Owen Matthews Owen Matthews

War has come home to Russia

issue 01 October 2022

Moscow

A week of somewhat mixed messages from the Kremlin. One day Vladimir Putin opened Europe’s largest Ferris wheel and presided over citywide celebrations of Moscow’s 875th anniversary, full of calm and good cheer and mentioning the war only in passing. A few days later he appeared on national TV telling the world that he was ‘not bluffing’ about using nuclear weapons and announcing a partial mobilisation. Putin has never fought a contested election in his life, so he’s never been a great one for the common touch. But in his latest address he looked as pale and dead-eyed as Nosferatu.
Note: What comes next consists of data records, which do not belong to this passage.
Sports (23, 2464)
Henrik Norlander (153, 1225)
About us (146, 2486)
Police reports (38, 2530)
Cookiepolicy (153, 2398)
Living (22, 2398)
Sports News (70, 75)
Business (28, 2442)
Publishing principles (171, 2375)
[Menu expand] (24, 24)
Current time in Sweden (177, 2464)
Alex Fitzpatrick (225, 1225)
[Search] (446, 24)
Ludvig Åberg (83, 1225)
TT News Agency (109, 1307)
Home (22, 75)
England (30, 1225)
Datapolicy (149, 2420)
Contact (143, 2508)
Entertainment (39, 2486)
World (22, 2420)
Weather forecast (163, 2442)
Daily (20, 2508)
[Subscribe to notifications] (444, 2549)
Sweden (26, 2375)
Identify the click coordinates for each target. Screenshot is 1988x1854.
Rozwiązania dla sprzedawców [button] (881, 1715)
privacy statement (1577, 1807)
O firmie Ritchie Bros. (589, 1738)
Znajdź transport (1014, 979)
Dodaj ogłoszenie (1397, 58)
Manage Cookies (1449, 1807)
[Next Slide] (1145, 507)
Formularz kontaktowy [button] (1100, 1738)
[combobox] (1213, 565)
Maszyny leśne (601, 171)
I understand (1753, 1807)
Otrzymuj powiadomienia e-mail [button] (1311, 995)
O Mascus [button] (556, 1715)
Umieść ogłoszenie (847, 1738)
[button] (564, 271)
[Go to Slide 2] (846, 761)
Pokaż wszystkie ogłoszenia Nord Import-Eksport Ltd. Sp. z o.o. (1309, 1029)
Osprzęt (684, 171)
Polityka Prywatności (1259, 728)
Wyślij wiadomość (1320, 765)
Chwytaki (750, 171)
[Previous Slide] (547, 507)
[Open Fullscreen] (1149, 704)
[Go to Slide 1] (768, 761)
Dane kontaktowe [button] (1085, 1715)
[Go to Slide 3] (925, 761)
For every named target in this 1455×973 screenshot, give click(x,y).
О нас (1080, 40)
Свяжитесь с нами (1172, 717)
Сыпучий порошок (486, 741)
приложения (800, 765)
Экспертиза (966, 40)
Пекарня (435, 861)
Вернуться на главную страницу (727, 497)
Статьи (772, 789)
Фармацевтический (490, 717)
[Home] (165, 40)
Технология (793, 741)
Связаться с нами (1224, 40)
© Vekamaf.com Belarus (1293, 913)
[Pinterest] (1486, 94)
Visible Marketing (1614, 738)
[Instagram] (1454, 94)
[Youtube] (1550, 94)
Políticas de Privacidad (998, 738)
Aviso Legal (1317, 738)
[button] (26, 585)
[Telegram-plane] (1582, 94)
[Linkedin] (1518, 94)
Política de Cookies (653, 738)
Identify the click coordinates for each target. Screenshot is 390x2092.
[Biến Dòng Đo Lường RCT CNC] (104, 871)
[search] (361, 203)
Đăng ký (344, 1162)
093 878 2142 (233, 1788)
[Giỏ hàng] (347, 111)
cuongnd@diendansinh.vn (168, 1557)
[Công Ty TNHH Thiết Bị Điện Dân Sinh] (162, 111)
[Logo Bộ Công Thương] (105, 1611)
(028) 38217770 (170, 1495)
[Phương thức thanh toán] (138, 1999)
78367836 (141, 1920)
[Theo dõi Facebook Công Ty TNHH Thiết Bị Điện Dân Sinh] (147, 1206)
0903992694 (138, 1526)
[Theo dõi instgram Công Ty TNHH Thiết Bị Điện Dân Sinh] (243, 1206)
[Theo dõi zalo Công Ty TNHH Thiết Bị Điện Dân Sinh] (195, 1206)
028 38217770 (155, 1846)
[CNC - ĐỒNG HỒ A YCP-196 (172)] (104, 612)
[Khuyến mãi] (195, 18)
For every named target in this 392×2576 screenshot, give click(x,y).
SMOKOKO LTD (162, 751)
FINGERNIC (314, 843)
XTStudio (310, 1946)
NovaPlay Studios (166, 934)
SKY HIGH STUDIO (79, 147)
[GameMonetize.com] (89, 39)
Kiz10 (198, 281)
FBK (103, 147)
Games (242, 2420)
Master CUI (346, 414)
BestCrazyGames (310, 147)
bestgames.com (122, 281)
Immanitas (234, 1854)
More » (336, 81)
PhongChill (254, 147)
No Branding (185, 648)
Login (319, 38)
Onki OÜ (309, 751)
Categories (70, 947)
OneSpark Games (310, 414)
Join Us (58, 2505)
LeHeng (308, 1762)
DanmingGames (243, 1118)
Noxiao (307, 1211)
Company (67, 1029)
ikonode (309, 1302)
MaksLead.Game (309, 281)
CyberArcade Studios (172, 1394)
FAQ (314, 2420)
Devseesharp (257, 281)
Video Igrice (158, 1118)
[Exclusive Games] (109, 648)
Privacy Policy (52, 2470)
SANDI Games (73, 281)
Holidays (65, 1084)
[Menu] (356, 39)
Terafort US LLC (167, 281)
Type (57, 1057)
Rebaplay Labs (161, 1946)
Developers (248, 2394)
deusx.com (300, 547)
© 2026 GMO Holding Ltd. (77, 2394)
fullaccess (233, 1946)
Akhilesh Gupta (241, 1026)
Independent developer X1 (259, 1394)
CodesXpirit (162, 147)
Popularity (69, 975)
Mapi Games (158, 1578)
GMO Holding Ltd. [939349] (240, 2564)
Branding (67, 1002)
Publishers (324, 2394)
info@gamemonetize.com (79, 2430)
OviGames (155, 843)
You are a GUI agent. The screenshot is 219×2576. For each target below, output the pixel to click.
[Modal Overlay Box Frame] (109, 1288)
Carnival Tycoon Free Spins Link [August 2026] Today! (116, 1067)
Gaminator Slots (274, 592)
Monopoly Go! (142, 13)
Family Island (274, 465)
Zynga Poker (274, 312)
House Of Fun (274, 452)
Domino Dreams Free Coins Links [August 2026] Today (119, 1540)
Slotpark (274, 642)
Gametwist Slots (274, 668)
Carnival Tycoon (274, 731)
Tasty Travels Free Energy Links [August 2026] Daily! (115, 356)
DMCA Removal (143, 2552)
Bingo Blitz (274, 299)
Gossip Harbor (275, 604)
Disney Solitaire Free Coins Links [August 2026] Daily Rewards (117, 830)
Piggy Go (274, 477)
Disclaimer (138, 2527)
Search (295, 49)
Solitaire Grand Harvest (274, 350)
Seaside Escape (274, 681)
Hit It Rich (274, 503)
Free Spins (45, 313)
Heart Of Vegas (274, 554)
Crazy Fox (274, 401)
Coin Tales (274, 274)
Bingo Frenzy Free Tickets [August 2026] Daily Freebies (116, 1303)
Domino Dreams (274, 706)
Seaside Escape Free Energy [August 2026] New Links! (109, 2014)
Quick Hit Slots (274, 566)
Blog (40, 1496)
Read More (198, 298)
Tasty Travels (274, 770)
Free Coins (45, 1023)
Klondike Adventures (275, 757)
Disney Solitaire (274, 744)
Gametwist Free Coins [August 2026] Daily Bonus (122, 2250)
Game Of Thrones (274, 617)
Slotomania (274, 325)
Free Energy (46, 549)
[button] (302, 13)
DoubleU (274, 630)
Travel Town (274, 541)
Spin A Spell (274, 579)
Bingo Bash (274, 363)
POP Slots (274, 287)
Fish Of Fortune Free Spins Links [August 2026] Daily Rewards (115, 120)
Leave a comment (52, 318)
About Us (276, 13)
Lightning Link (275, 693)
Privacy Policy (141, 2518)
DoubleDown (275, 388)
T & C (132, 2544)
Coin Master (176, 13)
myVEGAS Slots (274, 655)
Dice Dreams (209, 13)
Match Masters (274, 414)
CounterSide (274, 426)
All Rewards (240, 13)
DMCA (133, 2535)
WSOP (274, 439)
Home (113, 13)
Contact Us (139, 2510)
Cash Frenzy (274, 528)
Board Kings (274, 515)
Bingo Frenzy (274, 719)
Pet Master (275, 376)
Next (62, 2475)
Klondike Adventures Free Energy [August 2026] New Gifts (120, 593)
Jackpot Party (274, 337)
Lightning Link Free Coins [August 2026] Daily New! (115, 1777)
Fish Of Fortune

Russians know better than most that the more strenuously something is officially denied, the more likely it is to happen. Defence minister Sergei Shoigu appeared after Putin to explain that the call-up would apply only to 300,000 military reservists with combat experience. In practice the povestki – summonses to report at recruitment centres – rained down apparently randomly. The whole of one recently graduated class of young Moscow architects were called up on the grounds that they had completed some compulsory military training as part of their course. The 55-year-old father of a schoolfriend of one of my neighbours received papers despite never having served. He went to the recruiting office to explain the mistake. Two hours later he was on a bus to a training camp.

In Russia, every crisis is also a business opportunity. Within a day of Putin’s mobilisation call, reports a businesswoman friend, a network of consultants specialising in bronirovanie – literally, to ‘armour-plate’ something – had sprung up. Because vaguely defined ‘specialists’ are exempt from the draft, managers scramble to furnish employees with papers proving they are indispensable. Average cost: £120 per person, most of which gets kicked back to the draft offices issuing the exemptions.